By the way, what’s going on with the people doing the bombing? Apparently, according to Blitzed (September), Hitler, as well as most of the Nazi leadership and tons of soldiers were on serious drugs. How is it that I’ve never heard of this?  

We live in a remarkable and dynamic world, but we mostly live in our own minds.

Annika Harris‘s Conscious (June) made me wonder in a new way about time and made me realize that much of how I was feeling about 2020 was a part of my own mental reality.  

I also learned that memory and truth can be slippery, that fiction can be more true than reality, and that you can use humor to explore even the most challenging and controversial ideas.

I also realized again that there are a lot of books to read, and they are not all from this year.

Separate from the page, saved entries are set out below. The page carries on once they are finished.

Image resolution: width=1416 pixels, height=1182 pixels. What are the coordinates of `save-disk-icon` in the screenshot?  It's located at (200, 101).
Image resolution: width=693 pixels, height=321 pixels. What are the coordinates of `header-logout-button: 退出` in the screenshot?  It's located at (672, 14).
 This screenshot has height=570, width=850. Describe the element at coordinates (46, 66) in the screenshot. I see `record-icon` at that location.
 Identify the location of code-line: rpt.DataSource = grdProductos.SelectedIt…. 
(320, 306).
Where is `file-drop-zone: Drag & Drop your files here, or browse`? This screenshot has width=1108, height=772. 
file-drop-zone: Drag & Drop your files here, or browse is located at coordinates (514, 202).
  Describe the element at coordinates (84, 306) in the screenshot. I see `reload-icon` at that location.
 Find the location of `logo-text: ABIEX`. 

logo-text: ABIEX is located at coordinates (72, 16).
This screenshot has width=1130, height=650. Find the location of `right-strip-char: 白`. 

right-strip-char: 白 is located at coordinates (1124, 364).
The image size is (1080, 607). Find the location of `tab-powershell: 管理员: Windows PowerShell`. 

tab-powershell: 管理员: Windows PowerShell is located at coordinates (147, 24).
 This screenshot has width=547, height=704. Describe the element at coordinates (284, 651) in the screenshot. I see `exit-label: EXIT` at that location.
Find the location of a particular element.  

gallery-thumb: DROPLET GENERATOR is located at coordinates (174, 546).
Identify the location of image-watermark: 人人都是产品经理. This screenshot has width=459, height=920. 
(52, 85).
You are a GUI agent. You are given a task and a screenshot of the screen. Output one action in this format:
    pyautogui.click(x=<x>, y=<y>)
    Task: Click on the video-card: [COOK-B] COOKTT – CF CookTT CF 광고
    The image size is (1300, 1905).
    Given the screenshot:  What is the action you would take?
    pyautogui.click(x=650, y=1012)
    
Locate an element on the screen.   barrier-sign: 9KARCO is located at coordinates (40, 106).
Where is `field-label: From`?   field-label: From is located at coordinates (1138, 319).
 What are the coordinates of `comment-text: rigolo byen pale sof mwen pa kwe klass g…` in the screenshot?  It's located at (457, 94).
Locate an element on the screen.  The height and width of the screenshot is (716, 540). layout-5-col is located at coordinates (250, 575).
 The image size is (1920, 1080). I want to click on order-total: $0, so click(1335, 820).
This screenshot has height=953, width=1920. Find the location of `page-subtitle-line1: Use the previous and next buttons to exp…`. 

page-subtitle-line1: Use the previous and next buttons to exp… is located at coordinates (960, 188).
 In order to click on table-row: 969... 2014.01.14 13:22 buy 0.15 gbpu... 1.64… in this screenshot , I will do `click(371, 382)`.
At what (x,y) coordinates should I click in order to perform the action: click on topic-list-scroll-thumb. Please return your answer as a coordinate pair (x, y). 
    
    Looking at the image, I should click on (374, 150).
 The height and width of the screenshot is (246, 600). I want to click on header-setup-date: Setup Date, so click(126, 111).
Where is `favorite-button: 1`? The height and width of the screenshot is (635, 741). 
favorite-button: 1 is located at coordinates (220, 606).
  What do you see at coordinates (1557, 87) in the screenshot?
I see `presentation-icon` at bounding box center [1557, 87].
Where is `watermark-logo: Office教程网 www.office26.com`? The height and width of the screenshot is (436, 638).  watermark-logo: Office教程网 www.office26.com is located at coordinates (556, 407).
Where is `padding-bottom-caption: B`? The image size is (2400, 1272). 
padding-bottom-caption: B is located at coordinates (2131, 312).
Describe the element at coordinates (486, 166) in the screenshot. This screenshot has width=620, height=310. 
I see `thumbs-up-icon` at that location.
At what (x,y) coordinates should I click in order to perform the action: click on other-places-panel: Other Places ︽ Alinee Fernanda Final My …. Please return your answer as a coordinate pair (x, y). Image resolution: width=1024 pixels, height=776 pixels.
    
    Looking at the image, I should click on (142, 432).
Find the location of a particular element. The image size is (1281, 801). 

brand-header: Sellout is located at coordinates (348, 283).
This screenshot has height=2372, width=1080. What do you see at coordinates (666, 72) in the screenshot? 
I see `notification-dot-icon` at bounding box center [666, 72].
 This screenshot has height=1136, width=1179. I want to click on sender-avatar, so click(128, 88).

Why was I doing all this reading, anway? According to Sam Harris’s Free Will (July), it wasn’t really me making those choices. Maybe my grandpa’s non-stop reading of geology books in his chair in Boulder Creek, California in 1975 made me do it?

What comes next?  

Maybe keep reading. According to Apollo’s Arrow (October), we will be fully “back to normal” in 2024.

Want to stay out of The Institute (February)? Grab a book and join me on the page in 2021.

I also watched a lot of television.

Thanks to the authors who dedicated so much of their intelligence and energy to create these works, and also thanks to the Manzanita library.